The paths of numismatic junkies and architecture enthusiasts will cross in 2017, as a new palladium coin from the U.S. Mint will feature a design from the AIA Gold Medal. The $25 coin, recently commissioned by Congress as the result of the American Eagle Palladium Bullion Coin Act of 2010, will create fervor among collectors when it becomes the first palladium coin ever produced by the U.S. Mint.
Both sides of the coin will feature Adolph A. Weinman’s design work. The obverse will feature Winged Liberty, known primarily from the 1916 Mercury dime, and the reverse will feature the AIA Gold Medal’s eagle. The scanning of the Gold Medal’s original 1907 plaster and the 1907 test strike took place this summer at the U.S. Mint in Philadelphia; the coin itself will be minted in 2017.
“It’s great to be working with an organization with such a long history of innovation and pushing the art form forward,” says Rhett Jeppson, principal deputy director of the U.S. Mint. “We think we do the same thing.”
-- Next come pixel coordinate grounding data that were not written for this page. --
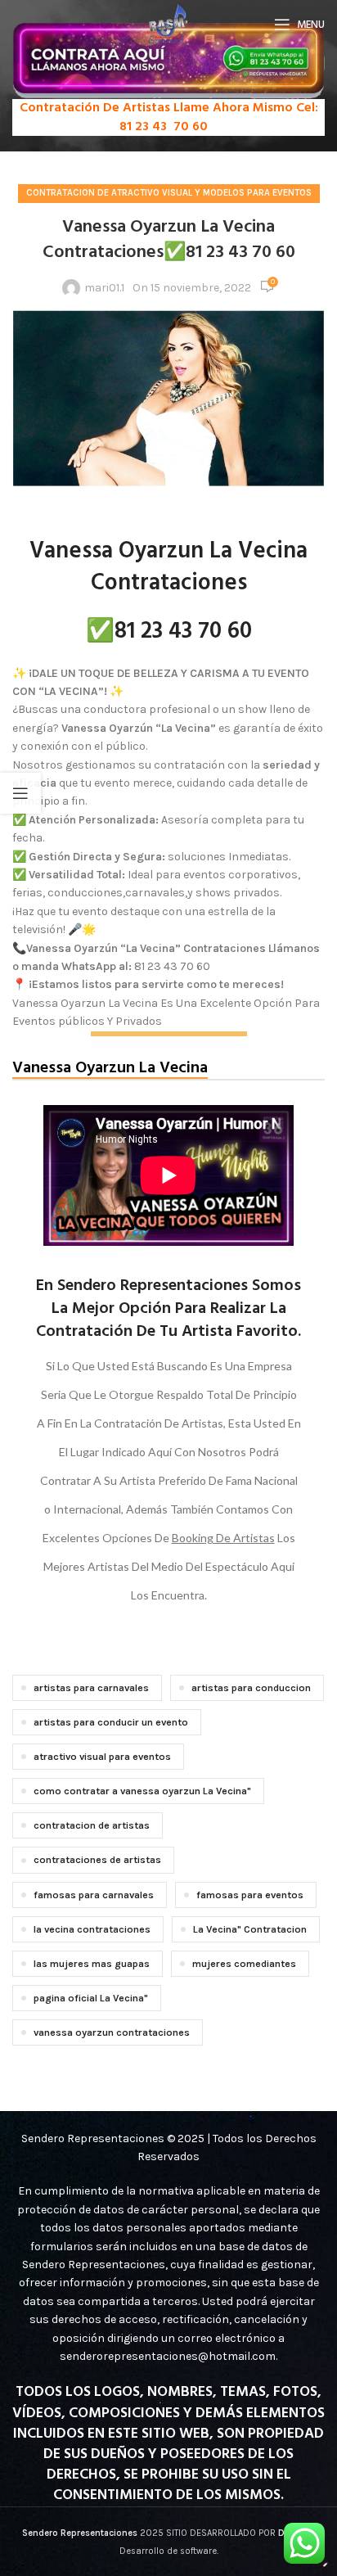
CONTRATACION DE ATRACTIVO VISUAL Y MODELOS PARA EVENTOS (169, 192)
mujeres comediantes (244, 1963)
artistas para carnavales (91, 1687)
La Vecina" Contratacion (250, 1929)
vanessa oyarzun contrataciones (112, 2032)
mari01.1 (104, 288)
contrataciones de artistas (97, 1859)
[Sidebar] (20, 793)
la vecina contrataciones (92, 1929)
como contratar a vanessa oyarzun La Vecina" (142, 1790)
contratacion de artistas (92, 1825)
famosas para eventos (249, 1894)
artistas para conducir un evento (111, 1722)
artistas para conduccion (251, 1687)
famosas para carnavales (94, 1894)
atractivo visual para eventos (102, 1756)
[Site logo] (169, 23)
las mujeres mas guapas (92, 1963)
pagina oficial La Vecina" (91, 1998)
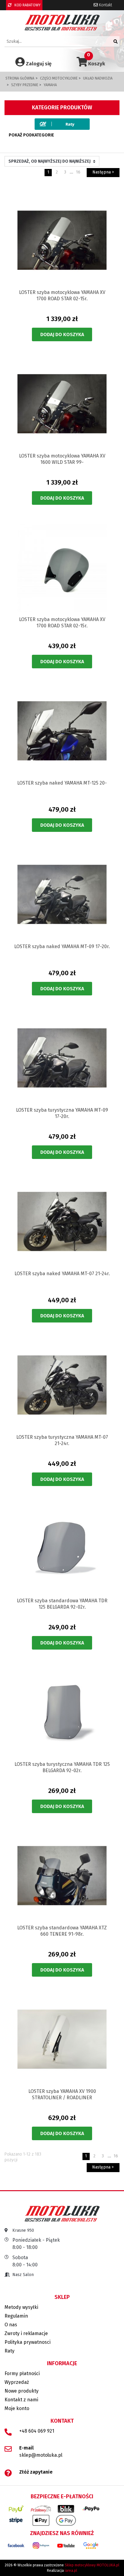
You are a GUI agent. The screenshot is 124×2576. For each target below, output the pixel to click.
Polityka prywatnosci (28, 2342)
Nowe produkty (22, 2391)
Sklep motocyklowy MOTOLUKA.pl (92, 2565)
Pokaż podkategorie (31, 135)
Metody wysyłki (21, 2307)
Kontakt (105, 5)
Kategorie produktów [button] (62, 107)
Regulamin (16, 2316)
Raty (9, 2351)
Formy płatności (22, 2373)
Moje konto (17, 2408)
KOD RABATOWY (27, 5)
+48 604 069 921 (36, 2431)
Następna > (103, 172)
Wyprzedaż (17, 2382)
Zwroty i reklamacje (26, 2333)
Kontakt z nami (21, 2400)
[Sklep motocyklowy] (62, 22)
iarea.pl (71, 2570)
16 (78, 172)
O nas (11, 2325)
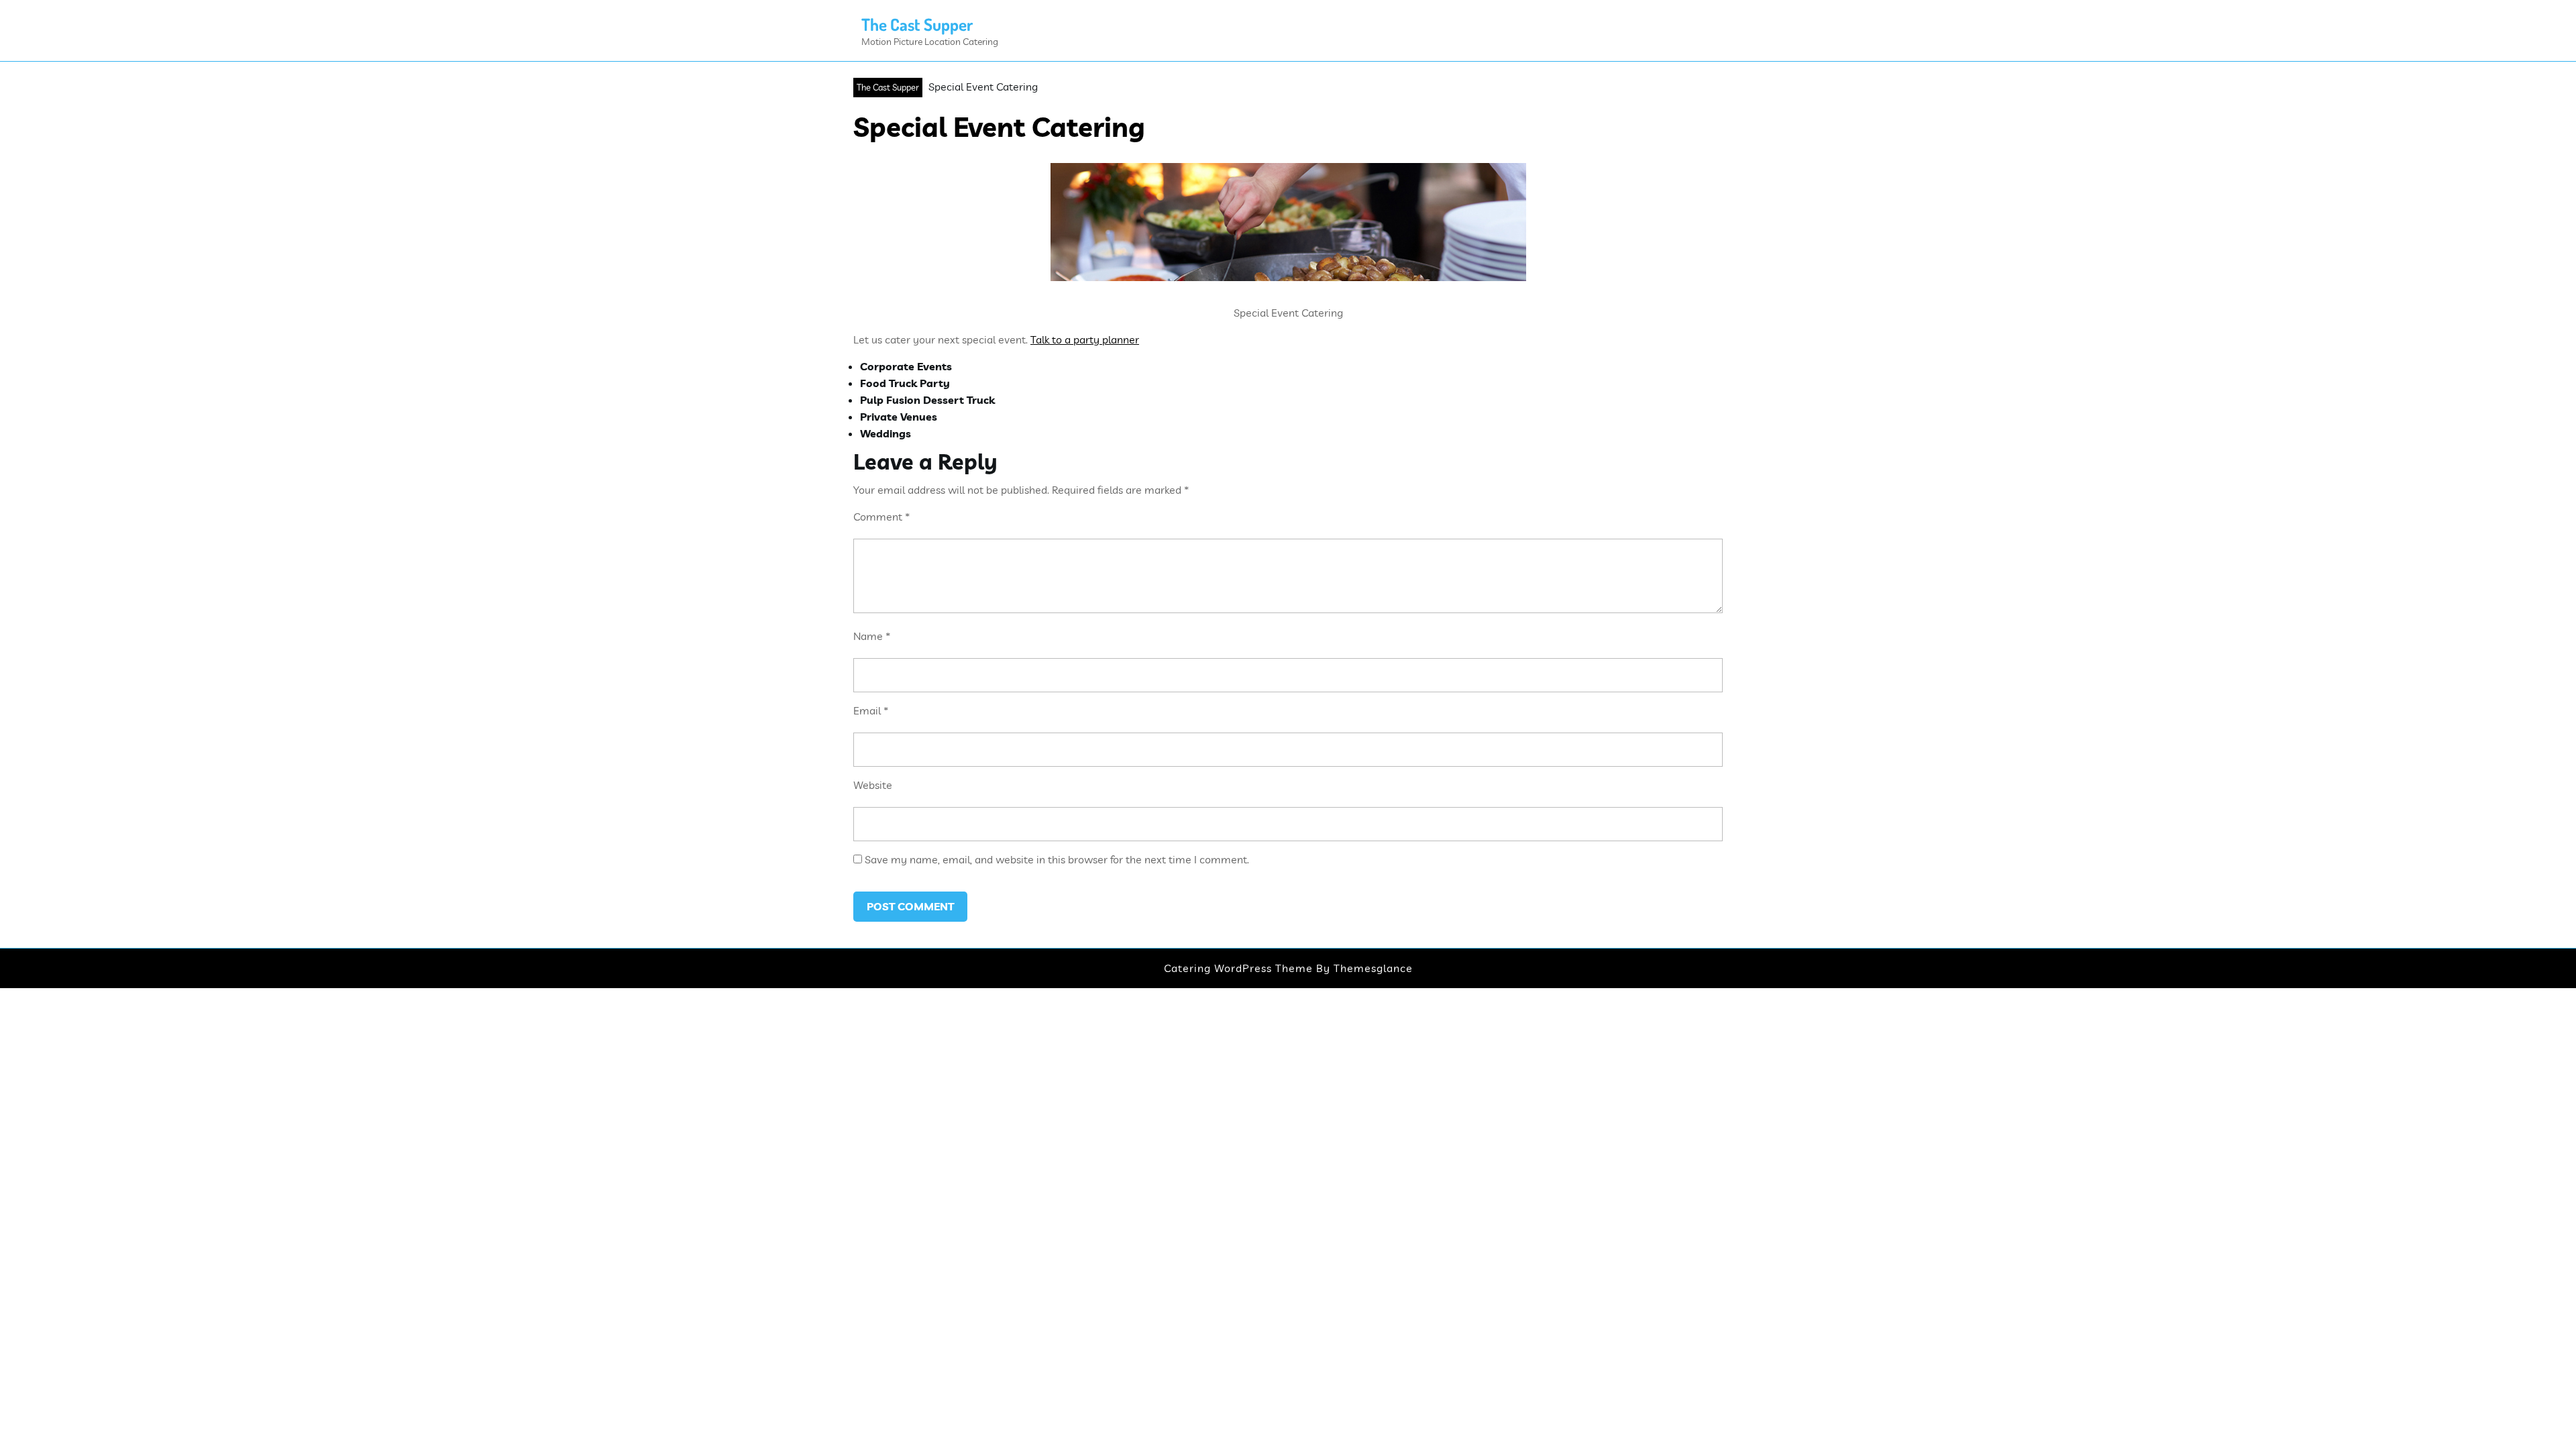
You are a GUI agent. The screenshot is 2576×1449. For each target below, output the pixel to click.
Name (871, 636)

The AIA Gold Medal—the highest honor that the Institute confers upon an individual or pair of individuals—was designed by Weinman in 1907, first awarded that same year, and most recently bestowed on Denise Scott Brown, Hon. FAIA, and Robert Venturi, FAIA, at the AIA’s 2016 Convention in Philadelphia. Its eagle was chosen as the best-suited of Weinman’s historic designs to pair with the sought-after Winged Liberty.
“The craftsmen and designers at the Mint have a lot of commonalities with architects,” Jeppson adds. “I heard an architect say, quite proudly, that his work will be around for the next hundred years. And our coins will be around for a hundred years, or more, as well. Both architects and coin makers draw inspiration from the past while trying to look to the future.”